How to make your own nocino with a recipe from San Francisco bartender Erik Ellestad.

A feast day celebrating the birth of John the Baptist is not the only Italian tradition to take place on June 24—every year on San Giovanni, Italians gather unripe, green walnuts to infuse in a neutral spirit for homemade nocino. Delicately nutty and subtly spiced, this traditional liqueur is perfect paired after a rich meal with custard-based desserts like crème caramel. And while every recipe varies slightly—some use more sugar, others introduce additional spices like cloves and cardamom—Erik Ellestad, former San Francisco bartender, encourages experimenting with flavors at different stages to find the combination of spice and sweetness that suites your tastes. You can also experiment with resting times, as nocino mellows with age. Ellestad flavors the syrup used to sweeten the liqueur with cinnamon and citrus, allowing the flavor of the green walnuts to shine. Try it in this delicately nuanced Matrimony Cocktail, which blends nocino with genever and dry vermouth.
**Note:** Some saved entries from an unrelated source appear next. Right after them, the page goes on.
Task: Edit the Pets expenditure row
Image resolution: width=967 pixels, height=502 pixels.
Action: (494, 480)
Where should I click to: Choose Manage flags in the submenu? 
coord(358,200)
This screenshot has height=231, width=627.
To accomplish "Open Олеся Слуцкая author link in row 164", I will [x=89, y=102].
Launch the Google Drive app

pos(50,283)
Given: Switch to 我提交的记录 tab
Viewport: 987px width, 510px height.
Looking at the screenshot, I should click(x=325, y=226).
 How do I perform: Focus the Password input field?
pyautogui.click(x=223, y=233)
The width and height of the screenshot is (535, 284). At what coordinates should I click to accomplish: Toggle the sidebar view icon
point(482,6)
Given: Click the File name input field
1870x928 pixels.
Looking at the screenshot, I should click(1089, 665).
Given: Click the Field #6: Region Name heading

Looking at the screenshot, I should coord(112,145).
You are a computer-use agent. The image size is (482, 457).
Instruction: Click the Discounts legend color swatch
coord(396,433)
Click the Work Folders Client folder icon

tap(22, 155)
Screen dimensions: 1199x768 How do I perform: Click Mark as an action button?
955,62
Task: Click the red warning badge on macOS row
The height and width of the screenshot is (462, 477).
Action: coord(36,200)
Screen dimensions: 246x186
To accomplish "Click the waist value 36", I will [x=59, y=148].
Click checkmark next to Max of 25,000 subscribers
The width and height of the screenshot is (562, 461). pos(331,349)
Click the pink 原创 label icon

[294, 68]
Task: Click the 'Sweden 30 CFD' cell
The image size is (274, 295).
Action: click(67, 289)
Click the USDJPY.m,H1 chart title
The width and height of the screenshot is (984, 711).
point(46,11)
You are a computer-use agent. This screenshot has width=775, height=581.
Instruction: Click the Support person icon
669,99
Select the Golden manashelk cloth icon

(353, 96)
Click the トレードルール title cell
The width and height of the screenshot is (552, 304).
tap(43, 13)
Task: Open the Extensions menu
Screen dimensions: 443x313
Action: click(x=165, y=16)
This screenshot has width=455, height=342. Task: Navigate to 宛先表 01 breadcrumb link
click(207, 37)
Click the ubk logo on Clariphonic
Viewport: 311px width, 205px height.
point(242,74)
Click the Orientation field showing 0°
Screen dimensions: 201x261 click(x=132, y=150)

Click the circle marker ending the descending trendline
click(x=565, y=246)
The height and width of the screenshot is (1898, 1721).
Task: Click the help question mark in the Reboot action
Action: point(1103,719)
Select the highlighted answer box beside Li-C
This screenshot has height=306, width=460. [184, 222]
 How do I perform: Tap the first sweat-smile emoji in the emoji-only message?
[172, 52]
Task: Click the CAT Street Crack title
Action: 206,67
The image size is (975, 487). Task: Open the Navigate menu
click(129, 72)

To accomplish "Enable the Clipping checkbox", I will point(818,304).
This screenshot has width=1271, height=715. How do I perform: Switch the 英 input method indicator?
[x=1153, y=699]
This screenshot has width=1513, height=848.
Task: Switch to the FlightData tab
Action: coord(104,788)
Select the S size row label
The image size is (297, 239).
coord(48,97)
  • 16 green walnuts, quartered
  • zest of 1 lemon
  • 750 ml. of vodka
  • ½ cup of water
  • 1 cup of sugar
  • 1 cinnamon stick
  • Tools:sealable glass jar, saucepan, chinois, glass bottle


Place the walnuts and the lemon zest in a clean, sealable glass jar. Cover with vodka, and let steep for at least 40 days in a cool, dark place.

After 40 days, combine the water, sugar and cinnamon stick in a saucepan. Cook over low heat until sugar dissolves. Cool and remove the cinnamon stick.

Strain the walnuts and lemon peel out of the vodka. Combine with the cinnamon-flavored syrup. Let rest for 40 more days, and strain through a chinois into a clean glass bottle.

Note: Green walnuts can be purchased online or from local farmers or grocers while in season (June through August, depending on where you live).